Camera Stories is an on-going series where we ask photographers to tell us about their favourite camera, and give us the story behind one meaningful image they captured with it. This instalment features Los Angeles-based photographer Nich Hance McElroy.
I fall in and out of love with my Chamonix 4×5. Most people associate large format cameras with process and precision, but using my 4×5 has always felt clumsy to me – knobs, levers, an inverted image on the ground glass, elusive focus, slow glass, a moment of capture that’s interrupted by the insertion of a film holder into your line of sight. I rarely feel that I can operate it with any flow or fluency, but the negatives come back with a depth, presence, and tonal smoothness that I love. I sometimes resent how slow it is to use, but it’s a nice foil to the everywhere-all-the-time readiness of an iPhone.

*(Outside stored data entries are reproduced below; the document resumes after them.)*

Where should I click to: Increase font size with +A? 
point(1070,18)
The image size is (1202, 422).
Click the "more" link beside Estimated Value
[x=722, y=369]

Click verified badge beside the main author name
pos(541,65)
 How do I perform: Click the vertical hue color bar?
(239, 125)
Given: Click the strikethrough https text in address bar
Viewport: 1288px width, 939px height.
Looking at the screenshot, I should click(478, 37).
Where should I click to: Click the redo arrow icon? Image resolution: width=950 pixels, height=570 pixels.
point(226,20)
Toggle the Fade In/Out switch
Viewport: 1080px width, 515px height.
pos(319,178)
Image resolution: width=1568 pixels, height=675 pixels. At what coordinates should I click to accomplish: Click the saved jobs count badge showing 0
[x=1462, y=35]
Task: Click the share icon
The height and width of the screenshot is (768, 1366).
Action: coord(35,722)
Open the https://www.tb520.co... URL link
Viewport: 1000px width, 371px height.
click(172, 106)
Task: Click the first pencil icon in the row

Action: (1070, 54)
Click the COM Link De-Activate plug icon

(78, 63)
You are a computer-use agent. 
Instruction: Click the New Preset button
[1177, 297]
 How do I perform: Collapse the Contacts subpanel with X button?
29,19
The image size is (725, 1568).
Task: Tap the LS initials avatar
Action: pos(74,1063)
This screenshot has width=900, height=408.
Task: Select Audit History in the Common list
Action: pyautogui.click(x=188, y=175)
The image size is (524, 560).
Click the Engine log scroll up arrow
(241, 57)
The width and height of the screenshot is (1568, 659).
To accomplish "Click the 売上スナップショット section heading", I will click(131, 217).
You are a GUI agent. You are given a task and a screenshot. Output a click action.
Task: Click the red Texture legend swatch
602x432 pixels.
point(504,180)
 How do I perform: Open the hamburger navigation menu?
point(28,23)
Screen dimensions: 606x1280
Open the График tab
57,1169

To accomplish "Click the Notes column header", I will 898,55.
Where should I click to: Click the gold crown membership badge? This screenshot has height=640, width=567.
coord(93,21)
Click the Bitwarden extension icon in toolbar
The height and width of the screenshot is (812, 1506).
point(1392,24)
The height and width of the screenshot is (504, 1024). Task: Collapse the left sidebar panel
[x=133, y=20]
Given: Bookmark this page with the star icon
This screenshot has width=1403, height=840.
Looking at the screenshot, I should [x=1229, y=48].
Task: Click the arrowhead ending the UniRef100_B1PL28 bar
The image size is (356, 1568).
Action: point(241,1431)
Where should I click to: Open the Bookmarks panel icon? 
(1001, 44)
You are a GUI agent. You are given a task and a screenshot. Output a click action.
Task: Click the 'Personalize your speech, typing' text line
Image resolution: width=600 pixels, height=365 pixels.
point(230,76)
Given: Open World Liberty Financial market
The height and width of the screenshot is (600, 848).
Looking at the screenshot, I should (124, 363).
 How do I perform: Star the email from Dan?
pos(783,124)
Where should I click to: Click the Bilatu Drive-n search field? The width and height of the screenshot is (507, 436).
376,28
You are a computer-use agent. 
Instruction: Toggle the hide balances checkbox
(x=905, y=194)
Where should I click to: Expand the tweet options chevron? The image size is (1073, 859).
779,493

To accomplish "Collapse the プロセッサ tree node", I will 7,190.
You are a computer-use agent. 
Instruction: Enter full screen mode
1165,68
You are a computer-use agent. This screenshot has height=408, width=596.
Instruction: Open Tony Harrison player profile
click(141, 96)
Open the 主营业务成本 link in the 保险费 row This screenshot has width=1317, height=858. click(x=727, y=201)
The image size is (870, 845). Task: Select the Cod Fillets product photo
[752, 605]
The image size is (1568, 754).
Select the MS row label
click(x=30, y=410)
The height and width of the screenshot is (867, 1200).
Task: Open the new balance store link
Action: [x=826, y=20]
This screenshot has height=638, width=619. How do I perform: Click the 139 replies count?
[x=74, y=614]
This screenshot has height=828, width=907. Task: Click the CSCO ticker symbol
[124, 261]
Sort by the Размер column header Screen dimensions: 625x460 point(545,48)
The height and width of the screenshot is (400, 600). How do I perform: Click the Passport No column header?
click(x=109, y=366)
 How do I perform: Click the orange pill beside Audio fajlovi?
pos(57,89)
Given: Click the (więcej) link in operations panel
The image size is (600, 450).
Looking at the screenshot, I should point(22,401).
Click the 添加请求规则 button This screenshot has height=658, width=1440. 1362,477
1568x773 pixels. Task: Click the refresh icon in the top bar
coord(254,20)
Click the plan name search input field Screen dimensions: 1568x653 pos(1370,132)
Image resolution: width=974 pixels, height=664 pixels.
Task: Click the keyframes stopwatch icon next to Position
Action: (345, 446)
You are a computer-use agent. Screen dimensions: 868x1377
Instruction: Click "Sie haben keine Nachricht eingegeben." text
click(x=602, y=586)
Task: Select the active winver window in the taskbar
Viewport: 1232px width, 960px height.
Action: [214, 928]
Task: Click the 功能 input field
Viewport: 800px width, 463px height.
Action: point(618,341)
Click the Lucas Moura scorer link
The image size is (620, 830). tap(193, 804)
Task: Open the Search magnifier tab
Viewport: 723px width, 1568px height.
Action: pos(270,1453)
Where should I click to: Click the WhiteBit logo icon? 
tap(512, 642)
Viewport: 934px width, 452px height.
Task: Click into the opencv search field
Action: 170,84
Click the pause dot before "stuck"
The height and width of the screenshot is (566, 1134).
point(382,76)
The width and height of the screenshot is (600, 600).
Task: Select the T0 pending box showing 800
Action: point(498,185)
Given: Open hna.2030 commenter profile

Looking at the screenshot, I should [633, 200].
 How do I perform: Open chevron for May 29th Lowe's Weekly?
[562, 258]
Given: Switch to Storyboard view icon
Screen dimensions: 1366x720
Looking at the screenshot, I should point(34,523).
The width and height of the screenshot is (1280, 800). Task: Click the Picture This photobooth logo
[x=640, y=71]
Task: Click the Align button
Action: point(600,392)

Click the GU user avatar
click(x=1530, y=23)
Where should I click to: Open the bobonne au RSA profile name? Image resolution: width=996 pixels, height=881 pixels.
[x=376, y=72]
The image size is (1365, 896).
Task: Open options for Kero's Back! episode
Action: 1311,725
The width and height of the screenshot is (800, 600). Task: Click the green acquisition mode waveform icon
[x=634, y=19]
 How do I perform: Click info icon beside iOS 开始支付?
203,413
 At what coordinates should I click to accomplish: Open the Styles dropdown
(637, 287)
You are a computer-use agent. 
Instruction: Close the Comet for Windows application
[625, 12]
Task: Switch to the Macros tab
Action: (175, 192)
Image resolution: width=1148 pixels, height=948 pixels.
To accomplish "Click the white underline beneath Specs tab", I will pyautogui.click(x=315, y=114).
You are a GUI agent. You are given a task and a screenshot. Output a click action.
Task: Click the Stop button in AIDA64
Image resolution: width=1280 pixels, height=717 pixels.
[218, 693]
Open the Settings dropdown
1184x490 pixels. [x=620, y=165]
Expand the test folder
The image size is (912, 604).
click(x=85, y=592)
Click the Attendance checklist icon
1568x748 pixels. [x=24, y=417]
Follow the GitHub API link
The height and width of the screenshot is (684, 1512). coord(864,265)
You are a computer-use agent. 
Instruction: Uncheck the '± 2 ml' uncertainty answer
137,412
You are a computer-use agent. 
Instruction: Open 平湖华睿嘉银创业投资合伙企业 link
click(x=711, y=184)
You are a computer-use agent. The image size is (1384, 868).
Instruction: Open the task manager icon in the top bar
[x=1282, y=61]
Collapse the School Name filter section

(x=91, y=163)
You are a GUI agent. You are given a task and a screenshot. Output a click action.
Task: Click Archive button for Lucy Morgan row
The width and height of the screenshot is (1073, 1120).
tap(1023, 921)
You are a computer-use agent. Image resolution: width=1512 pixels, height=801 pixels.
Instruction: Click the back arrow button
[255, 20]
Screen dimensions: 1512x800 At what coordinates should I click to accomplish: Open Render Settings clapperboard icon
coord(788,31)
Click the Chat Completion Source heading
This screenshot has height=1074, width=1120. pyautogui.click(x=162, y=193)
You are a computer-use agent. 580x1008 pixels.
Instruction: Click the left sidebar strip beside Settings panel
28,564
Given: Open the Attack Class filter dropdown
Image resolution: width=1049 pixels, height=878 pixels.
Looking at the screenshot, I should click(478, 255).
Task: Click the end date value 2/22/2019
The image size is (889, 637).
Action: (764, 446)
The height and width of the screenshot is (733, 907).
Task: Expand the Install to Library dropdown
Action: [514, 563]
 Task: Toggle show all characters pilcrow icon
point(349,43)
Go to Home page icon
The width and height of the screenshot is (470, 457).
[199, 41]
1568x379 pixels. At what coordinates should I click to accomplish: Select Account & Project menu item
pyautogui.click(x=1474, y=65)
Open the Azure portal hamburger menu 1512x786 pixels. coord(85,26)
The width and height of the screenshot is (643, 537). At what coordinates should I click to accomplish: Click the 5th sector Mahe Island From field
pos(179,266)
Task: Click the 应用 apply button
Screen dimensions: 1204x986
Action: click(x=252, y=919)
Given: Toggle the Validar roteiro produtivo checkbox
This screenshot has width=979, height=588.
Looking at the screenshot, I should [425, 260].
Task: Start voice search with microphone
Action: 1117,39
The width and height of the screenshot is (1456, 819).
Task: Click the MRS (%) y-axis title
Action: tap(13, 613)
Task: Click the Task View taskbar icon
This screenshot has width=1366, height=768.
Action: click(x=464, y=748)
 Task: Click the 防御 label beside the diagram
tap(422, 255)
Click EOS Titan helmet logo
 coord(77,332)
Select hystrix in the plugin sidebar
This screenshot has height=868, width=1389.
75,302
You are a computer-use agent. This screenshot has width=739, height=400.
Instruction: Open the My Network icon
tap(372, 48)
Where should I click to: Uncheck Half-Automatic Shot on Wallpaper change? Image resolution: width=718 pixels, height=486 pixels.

A couple falls ago I lived in an historic garden in New Jersey. In the evenings after work I’d lurk around and photograph on the grounds. After the first frost all the plants began to wilt and slump. I decided to go out at dusk when there was still warm light in the sky, but the landscape had fallen under a blue/green shadow. I don’t remember my shutter speed, but I likely shot this image wide open – f/5.6 on a 210mm lens. I unfocused the lens and gave it an extra little pulse of light to soften things. The images shot on my 4×5 that I like the most are the ones that feel loose and chaotic, without the stuffy straightness that the camera pushes you toward.